(Data excerpts)
====

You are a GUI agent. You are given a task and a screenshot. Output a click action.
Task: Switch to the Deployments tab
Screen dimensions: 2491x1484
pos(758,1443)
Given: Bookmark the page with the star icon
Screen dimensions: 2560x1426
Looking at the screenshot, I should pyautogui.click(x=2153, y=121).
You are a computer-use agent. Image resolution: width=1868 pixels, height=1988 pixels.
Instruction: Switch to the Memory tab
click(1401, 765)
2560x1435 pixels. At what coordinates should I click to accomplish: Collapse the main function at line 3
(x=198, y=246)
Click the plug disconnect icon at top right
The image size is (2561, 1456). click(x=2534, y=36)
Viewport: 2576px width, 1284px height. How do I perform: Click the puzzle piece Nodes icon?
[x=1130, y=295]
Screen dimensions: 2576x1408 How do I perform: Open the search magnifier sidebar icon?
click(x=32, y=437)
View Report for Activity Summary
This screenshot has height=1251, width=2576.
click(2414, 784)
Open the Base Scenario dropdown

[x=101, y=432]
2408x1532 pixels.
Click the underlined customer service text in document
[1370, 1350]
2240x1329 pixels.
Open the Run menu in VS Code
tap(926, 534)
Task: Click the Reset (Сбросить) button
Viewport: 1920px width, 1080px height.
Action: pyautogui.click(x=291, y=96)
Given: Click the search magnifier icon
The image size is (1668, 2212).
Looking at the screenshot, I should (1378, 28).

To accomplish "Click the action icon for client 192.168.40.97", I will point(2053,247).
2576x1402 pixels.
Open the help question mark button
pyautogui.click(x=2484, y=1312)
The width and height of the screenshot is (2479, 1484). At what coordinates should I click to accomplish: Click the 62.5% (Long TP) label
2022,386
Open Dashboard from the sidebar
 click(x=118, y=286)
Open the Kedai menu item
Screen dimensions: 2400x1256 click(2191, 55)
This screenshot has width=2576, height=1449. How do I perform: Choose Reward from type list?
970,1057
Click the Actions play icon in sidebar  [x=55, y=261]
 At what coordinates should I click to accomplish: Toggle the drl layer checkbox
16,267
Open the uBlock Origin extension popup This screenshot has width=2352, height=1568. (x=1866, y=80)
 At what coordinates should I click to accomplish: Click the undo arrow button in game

====

YOUR TASK: If a line in the records above holds the string "agent", copy it.

EXERCISE RESPONSE:
You are a GUI agent. You are given a task and a screenshot. Output a click action.
You are a computer-use agent. Image resolution: width=1868 pixels, height=1988 pixels.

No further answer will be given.